WHAT YOU HAVE TO DO: For the entries below, repeat exactly each line starting with the one that contains "Brandl und Talos" and going on through the one that contains "[VKontakte] (131, 1456)", and no others.

Stored items:
########################################

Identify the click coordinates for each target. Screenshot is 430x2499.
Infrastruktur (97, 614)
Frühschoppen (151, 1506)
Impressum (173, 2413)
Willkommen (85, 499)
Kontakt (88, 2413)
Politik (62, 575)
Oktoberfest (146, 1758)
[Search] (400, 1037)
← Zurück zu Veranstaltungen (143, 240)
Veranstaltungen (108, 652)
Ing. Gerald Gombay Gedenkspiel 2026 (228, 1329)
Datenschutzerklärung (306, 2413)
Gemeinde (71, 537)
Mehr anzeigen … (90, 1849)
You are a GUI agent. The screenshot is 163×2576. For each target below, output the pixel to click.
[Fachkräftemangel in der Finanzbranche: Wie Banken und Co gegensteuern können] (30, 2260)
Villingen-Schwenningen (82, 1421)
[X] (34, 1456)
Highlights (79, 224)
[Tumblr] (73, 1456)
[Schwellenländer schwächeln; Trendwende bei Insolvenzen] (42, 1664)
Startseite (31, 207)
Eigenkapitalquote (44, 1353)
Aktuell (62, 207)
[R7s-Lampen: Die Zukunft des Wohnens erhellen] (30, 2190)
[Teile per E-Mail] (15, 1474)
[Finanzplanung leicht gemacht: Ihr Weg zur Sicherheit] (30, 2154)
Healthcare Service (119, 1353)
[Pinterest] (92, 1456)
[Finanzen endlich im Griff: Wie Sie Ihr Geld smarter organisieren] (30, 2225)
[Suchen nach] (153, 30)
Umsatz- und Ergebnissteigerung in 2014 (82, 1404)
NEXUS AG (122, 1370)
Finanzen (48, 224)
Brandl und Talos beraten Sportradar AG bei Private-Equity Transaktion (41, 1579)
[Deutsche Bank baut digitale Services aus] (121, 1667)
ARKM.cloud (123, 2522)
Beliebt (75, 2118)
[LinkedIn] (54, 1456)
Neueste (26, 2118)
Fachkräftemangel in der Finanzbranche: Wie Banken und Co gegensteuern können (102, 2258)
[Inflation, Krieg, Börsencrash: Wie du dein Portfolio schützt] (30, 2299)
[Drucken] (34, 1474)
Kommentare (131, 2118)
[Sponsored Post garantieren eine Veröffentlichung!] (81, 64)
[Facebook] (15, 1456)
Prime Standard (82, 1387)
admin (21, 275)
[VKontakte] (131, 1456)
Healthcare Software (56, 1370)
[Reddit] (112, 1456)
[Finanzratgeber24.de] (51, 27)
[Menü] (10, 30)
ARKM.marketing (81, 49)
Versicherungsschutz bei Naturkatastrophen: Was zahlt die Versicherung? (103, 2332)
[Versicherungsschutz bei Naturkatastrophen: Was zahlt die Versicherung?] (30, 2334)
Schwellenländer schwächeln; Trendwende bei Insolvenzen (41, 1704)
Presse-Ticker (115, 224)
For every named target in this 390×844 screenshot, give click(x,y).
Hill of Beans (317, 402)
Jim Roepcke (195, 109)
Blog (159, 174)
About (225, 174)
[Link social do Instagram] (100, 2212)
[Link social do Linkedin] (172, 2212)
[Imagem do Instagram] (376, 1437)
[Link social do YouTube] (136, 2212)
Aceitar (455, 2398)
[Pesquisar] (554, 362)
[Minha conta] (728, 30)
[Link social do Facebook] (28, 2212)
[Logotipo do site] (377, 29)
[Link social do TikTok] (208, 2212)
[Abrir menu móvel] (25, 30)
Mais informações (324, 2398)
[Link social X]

########################################

SOLUTION TO THIS PROBLEM:
Brandl und Talos beraten Sportradar AG bei Private-Equity Transaktion (41, 1579)
[Deutsche Bank baut digitale Services aus] (121, 1667)
ARKM.cloud (123, 2522)
Beliebt (75, 2118)
[LinkedIn] (54, 1456)
Neueste (26, 2118)
Fachkräftemangel in der Finanzbranche: Wie Banken und Co gegensteuern können (102, 2258)
[Inflation, Krieg, Börsencrash: Wie du dein Portfolio schützt] (30, 2299)
[Drucken] (34, 1474)
Kommentare (131, 2118)
[Sponsored Post garantieren eine Veröffentlichung!] (81, 64)
[Facebook] (15, 1456)
Prime Standard (82, 1387)
admin (21, 275)
[VKontakte] (131, 1456)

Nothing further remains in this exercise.